Publicado em 10/10/2015

O longa A morte de J.P. Cuenca foi exibido no CCJF na tarde de ontem (sexta, 9), em mais uma sessão do Cine Encontro. Após o filme, houve um debate mediado pela jornalista Flávia Guerra em que foram discutidas questões referentes à produção da obra.

O filme, que faz parte da mostra Novos Rumos, narra a investigação em torno de um caso de roubo de identidade, no qual um cadáver foi identificado como o escritor João Paulo Cuenca com a ajuda de uma testemunha que possuía sua certidão de nascimento. O próprio Cuenca escreveu, dirigiu e atuou na recriação da sua história, valendo-se das locações e pessoas reais envolvidas.

O debate se iniciou com Guerra comentando sobre a natureza dúbia da produção, que passeia entre a ficção e o documentário. Cuenca afirmou que nunca quis traçar uma linha concreta entre o real e o ficcional. Os espectadores, segundo ele, costumam achar que os não atores da trama são intérpretes profissionais. O objetivo, de fato, era provocar no público uma confusão semelhante à sua própria quando leu um atestado de óbito contendo seu nome. “A realidade é tão absurda que parece ficcional. É difícil, como ficcionista, competir”, afirmou o diretor.

Guerra destacou as performances dos não atores, incluindo a de Cuenca, repletas de hesitações característas da fala cotidiana. O realizador explicou que isso se deve à frequente utilização dos primeiros takes rodados, procurando trazer frescor e realismo às cenas. O cineasta Felipe Bragança, que serviu de consultor em A morte de J.P. Cuenca, contou que houve muitas conversas em torno da teoria do papel social formulada pelo documentarista Eduardo Coutinho, na qual os atores não profissionais, por estarem atuando dentro de suas próprias profissões, geralmente se mostram confortáveis e acostumados com o vocabulário e a mise-en-scène típicos das suas áreas.

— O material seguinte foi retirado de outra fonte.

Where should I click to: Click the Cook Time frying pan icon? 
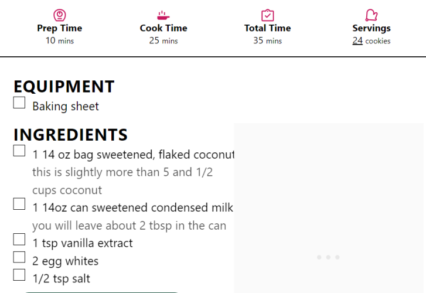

A mediadora, em seguida, apontou a concepção comum de que documentários se escrevem na montagem e perguntou como havia sido o processo nesse amálgama de gêneros. Marina Meliande, montadora do filme que também exerceu a função de produtora, disse que havia um roteiro bastante definido, mas que dependia de localizarem e contarem com a colaboração das pessoas que participaram do caso. Para ressaltar a importância de Meliande na produção, Cuenca recordou, de maneira bem humorada, da cena em que seu alter ego fílmico discute sua falsa morte em um bar com o colega Paulo Roberto Pires. Durante a filmagem de diversos ângulos, ambos acabaram bastante bêbados, cabendo à montadora criar uma conversa que fizesse sentido entre as ébrias falas dos dois.

Ana Flavia Cavalcantti, única atriz profissional do elenco, contou que estava bastante nervosa no início por este ser seu primeiro trabalho no cinema, e ainda junto a um elenco de primeira viagem. Porém, conforme ocorriam as filmagens, foi entendendo que sua performance dependeria de uma relação íntima com a de Cuenca, principalmente nas cenas em que seus personagens dividem um apartamento, nas quais há uma atuação muito focada nos gestos, com poucos diálogos. Segundo Cavalcantti, ainda há um estranhamento por parte do público brasileiro com histórias que fazem uso do silêncio, devido a um condicionamento causado por produções televisivas e seu excesso de diálogos explicativos.

Cuenca finalizou o debate relacionando as locações do Rio de Janeiro ao conteúdo do filme, contando que, durante a pré-produção, ele e Bragança perceberam que todos os locais envolvidos no caso se encontravam em um raio de quatro quarteirões, no bairro da Lapa. Assim, o processo de gentrificação pelo qual passa aquela região se relaciona diretamente com a questão pessoal do protagonista. “Aquele é o coração da crise de identidade da cidade, sendo morta para ser reconstruída”, como o próprio J.P. Cuenca.